Sonoda joined the Japanese army in 1938, and served both in China and in the Pacific area during World War II. He was commander of a kamikaze squad during the war. In 1947, Sonoda was elected to the House of Representatives, the lower house of the Diet, representing the Kumamoto Prefecture. He was previously a member of the Democratic Party. Then he became a member of the LDP when the Democratic Party joined the Liberals.

In the 1950s, he was the special envoy of the LDP. He served as parliamentary vice-foreign minister in 1955, and actively involved in normalizing the relations between Japan and the USSR. However, in 1960, he resigned from the LDP due to his objections to the ratification of the US-Japan mutual security treaty.

After rejoining the LDP, Sonoda also served as vice speaker of the lower house for two terms: from 20 December 1965 to 27 December 1966 and from 15 February 1967 to 25 November 1967. He served as minister of health and welfare from 1967 to 1968, which he held again from 1980 to 1981.

In addition, Sonoda was chief cabinet secretary in the cabinet led by Takeo Fukuda from 24 December 1976 to 28 November 1977.

Within the LDP Sonoda was against the Nakasone faction and formed his own. He and the members of his faction joined the faction headed by Fukuda in 1972. However, he later left it and joined the faction headed by Masayoshi Ōhira.

===Minister of foreign affairs===
Sonoda served as minister of foreign affairs three times: in the cabinet of Prime Minister Takeo Fukuda from November 1977 to December 1978, in the cabinet of Prime Minister Masayoshi Ohira from December 1978 to November 1979, and in the cabinet of Prime Minister Zenko Suzuki from 17 May to 30 November 1981.

During his first term in the ministry of foreign affairs, Japan signed the treaty of peace and friendship with China. This treaty formed the basis of the relationships between two countries. Sonoda represented his country at the signature of this treaty in Beijing in 1978. He was secondly appointed foreign minister to the cabinet of Masayoshi Ohira who kept this and other three ministries for his own faction. When in office for the second time, Sonoda visited five African countries in July 1979, including Tanzania, Nigeria, Kenya, Ivory Coast and Senegal. He also traveled South America in August 1979.

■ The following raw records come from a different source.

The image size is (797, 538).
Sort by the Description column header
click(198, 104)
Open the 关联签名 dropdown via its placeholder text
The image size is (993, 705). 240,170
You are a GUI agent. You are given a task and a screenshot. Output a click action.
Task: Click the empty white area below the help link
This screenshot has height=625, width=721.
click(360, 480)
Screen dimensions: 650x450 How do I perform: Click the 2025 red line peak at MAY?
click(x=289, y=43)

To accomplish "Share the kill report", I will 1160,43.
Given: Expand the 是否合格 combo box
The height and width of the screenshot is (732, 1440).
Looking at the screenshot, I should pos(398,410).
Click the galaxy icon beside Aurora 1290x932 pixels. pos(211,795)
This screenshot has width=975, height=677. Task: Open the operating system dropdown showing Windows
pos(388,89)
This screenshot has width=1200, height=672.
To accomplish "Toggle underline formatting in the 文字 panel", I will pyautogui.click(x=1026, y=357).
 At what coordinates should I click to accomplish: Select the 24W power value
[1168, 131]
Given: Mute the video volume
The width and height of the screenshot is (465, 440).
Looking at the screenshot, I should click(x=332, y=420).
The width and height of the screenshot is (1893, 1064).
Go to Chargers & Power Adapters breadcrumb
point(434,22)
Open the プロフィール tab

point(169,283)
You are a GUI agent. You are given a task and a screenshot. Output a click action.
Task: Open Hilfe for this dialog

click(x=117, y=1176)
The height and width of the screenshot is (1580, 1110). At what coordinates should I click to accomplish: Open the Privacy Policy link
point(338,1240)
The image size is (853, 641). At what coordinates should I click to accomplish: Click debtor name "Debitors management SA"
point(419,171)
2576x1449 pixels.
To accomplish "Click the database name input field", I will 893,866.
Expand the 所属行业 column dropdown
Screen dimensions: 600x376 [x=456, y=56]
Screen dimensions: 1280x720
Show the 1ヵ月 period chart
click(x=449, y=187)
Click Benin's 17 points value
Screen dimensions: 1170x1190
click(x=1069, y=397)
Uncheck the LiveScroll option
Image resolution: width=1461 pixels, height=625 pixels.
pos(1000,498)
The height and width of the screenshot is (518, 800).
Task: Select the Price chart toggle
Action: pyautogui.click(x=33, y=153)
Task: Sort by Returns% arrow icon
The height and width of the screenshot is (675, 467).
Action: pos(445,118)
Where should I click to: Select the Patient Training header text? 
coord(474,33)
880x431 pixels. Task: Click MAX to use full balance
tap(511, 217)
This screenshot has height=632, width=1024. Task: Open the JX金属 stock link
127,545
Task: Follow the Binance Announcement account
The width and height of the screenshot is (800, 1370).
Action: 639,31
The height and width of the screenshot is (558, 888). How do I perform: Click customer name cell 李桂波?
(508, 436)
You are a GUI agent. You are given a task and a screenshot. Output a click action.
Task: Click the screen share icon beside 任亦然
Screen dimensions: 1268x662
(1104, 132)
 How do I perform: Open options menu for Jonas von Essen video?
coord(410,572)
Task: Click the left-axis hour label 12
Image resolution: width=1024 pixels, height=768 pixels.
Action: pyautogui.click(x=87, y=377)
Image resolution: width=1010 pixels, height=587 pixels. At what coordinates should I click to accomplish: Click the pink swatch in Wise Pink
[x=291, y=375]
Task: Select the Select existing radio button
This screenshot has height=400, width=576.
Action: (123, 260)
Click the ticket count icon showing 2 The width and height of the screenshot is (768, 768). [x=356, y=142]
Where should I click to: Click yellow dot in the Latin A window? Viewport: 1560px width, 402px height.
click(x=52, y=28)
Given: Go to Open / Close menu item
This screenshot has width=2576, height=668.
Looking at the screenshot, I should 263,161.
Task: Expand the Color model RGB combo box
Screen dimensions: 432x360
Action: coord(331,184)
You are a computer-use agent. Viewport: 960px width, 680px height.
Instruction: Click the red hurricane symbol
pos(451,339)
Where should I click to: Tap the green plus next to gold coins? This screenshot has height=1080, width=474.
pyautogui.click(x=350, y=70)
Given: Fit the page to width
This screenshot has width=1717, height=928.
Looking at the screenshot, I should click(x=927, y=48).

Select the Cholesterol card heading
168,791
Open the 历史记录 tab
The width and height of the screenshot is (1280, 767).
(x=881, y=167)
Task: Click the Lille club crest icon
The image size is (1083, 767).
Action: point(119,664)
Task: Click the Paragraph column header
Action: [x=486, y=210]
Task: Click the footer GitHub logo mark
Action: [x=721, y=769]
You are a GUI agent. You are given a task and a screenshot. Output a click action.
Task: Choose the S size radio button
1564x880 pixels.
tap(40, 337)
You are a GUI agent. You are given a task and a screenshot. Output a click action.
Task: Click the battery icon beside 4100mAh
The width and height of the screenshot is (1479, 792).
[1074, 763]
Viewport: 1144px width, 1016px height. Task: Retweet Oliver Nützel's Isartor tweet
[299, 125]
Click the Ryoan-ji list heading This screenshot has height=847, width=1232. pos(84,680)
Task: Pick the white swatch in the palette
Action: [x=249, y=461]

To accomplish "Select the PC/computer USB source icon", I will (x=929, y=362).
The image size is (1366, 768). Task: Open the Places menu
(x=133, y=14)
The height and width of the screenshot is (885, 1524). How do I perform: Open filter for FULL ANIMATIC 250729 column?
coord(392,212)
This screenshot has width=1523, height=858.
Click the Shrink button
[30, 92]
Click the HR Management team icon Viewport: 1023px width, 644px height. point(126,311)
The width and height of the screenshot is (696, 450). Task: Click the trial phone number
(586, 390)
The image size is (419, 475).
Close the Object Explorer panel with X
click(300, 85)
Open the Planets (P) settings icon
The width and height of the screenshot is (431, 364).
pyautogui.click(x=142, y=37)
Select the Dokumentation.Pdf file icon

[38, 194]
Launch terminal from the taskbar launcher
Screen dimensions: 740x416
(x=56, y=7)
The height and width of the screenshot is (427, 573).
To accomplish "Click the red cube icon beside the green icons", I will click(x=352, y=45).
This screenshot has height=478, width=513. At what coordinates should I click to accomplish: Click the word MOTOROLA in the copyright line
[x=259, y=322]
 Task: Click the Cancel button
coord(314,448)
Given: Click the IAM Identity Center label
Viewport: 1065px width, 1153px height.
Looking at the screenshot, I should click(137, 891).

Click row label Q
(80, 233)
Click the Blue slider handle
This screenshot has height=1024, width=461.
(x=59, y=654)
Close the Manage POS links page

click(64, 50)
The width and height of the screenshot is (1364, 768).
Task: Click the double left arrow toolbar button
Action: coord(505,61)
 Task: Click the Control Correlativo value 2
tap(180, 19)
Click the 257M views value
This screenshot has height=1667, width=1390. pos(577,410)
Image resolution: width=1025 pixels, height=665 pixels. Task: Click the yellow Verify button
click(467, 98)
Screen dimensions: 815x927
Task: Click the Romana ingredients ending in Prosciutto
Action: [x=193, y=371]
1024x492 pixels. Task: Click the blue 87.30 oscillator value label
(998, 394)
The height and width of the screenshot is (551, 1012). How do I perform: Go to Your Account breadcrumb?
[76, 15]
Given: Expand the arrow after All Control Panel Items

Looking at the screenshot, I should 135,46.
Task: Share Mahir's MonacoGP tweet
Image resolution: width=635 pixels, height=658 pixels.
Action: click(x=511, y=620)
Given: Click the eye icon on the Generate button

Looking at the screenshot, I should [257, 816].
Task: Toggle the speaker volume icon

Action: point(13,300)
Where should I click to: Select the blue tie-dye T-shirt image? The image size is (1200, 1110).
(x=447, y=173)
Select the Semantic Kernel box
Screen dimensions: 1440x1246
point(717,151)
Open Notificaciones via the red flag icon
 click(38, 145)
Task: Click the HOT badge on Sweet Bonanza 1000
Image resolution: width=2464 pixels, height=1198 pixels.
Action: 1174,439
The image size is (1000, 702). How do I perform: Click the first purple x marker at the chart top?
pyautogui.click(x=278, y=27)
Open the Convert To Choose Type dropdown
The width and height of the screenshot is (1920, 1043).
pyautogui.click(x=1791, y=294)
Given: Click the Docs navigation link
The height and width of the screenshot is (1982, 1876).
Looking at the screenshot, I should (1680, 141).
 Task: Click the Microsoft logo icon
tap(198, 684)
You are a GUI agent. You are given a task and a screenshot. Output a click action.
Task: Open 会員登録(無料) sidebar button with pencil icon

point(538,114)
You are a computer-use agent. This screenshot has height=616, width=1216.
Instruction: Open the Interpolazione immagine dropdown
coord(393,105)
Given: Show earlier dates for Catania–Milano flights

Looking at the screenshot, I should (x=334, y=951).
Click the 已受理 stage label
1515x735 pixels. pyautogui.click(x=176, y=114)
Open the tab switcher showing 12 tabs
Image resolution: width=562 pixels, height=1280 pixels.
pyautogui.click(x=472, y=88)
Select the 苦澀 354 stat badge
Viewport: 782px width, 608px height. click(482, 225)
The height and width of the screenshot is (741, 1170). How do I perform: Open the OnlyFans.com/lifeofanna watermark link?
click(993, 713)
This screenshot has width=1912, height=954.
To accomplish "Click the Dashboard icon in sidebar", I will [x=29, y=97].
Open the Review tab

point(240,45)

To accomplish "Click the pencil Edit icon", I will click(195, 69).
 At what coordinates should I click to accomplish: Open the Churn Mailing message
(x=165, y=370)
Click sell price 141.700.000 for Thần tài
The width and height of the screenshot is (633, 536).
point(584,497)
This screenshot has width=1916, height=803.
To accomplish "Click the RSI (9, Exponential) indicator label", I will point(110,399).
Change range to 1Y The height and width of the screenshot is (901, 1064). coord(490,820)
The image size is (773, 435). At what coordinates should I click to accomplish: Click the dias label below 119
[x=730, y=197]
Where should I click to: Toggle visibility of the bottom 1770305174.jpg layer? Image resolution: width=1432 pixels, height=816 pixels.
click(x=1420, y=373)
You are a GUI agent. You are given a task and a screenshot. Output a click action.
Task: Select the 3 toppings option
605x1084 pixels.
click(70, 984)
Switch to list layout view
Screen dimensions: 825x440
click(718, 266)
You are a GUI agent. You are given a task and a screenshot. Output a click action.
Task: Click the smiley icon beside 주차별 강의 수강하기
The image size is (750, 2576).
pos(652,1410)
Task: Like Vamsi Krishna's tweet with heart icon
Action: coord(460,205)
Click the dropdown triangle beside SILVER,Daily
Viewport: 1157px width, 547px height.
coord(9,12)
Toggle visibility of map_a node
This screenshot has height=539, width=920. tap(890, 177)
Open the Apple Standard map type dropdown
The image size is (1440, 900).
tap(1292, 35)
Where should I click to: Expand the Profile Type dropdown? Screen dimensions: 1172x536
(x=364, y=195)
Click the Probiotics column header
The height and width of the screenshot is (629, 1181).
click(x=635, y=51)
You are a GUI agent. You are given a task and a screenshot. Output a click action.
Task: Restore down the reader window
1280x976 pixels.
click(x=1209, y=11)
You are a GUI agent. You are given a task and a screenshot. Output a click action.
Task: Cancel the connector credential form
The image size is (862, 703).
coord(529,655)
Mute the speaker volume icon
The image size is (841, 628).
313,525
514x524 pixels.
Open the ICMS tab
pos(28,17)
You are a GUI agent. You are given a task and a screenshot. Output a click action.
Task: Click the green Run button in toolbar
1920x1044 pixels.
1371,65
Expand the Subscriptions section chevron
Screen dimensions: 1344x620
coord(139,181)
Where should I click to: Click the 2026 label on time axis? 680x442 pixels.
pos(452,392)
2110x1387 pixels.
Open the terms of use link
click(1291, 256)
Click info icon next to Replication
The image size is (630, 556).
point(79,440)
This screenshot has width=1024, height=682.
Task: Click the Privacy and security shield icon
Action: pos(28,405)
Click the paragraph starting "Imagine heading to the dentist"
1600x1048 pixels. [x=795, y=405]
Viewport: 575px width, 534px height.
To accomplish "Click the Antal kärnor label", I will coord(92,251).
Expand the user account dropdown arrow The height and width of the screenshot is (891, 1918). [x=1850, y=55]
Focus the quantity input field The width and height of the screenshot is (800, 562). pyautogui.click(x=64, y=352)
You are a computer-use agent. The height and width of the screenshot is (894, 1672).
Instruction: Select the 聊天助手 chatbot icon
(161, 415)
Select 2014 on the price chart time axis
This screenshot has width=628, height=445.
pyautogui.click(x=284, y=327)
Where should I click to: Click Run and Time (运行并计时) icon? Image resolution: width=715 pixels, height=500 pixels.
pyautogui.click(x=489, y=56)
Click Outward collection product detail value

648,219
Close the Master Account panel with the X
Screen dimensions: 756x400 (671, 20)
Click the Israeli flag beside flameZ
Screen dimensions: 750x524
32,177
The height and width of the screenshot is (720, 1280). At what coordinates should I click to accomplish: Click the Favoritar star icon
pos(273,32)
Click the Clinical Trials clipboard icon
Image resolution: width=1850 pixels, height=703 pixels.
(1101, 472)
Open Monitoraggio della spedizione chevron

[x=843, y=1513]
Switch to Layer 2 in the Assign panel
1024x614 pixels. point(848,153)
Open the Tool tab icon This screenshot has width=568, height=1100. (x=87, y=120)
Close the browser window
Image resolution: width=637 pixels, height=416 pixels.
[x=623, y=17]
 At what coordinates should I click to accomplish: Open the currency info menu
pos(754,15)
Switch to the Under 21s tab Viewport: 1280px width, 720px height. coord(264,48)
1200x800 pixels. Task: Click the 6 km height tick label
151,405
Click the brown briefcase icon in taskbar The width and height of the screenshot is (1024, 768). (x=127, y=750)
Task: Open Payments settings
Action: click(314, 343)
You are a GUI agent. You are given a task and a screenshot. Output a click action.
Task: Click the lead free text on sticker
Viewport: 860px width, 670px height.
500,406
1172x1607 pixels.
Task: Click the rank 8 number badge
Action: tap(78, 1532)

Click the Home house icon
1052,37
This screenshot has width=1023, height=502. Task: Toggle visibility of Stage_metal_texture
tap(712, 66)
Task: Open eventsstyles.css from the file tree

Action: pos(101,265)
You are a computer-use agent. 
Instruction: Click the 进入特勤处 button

On 17 May 1981, Sonoda was appointed by Prime Minister and his close friend Zenko Suzuki as foreign minister for the last time due to unexpected resignation of the former Foreign Minister Masayoshi Ito. Sonoda called for adopting the omnidirectional diplomacy and unlike his two predecessors, issued entry visas to Soviet economic delegations. He was replaced by Yoshio Sakurauchi in the post 30 November 1981. The reason for Sonoda's removal from his post was his blunt remarks concerning U.S. policies in June 1981 as well as his other statements detrimental to Japan's relations with South Korea.

==Personal life==
Sunao Sonoda married twice. His son from the first marriage, Hiroyuki Sonoda, ran for his father seat in the Kumamoto Prefecture in the general elections of 1986. Sonoda'a second wife, Tenkoko Sonoda, also tried to take over her husband's seat in the same election following his death. She was a member of the Diet during her marriage to Sunao. They married after World War II and had two children.

==Death==
Sonoda died of kidney failure at the hospital of Keio University in Tokyo on 2 April 1984.

==Honours==
===National honour===
- Grand Cordon of the Order of the Rising Sun (2 April 1984; posthumous)

===Foreign honour===
- Bolivia: Grand Cross of the Order of the Condor of the Andes (6 July 1978)
- Chile : Grand Cross of the Order of the Bernardo O'Higgins (21 August 1979)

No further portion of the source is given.